Hamilton's work is noted for its intricate compositions that are submerged in large volumes of purified water, which are then photographed as still life images which retain the clarity and semblance of fine art paintings and the look of Caravaggio's Chiaroscuro. Hamilton works with the subtle distortions and reflections caused by the movement of water. He is a photographic purist, whose underwater scenes are documented only by analogue camera, without any post-production or digital editing. His work explores ‘the moral issue’ and the ‘future of the world’.

In 1990, Hamilton established the Distil Ennui Studio, the umbrella from under which he operates, exhibits and hosts artist residencies around the world mentoring young artists.

In 2012 Hamilton published a book titled Tokyo Taxi celebrating Japanese lighting design.

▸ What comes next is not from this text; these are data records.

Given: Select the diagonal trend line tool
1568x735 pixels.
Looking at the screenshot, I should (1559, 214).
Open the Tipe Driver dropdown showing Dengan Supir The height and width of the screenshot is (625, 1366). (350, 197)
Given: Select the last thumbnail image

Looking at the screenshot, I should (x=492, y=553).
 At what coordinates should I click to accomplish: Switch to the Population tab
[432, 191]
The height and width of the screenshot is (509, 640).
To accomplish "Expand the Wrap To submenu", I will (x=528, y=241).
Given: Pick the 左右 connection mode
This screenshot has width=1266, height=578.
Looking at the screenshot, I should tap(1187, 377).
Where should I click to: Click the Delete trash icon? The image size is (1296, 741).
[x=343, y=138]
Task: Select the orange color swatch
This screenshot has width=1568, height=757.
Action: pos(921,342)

In 2012 his culture-driven work saw him re-locate an entire art production to Moscow to the historic Red October chocolate factory to launch his exhibition Rastvorennaya Pechal held at the Triumph Gallery, Moscow. In 2015, his Oil + Water project was shortlisted for ‘Environmental photographer of the year 2015’ award.

In 2018, Hamilton donated a collection of his artworks from Visions from the shoreline to fund the first plastic and aluminium fully recycling facility based in Maldives.

In 2019 Hamilton established Dark Vat, an artist residency and cultural programme located within a former photographic paper factory in Krasnoyarsk, Siberia. Developed in collaboration with regional cultural organisations, the project brought together emerging artists, writers and photographers through workshops, exhibitions and studio production, exploring analogue processes, industrial heritage and contemporary artistic practice.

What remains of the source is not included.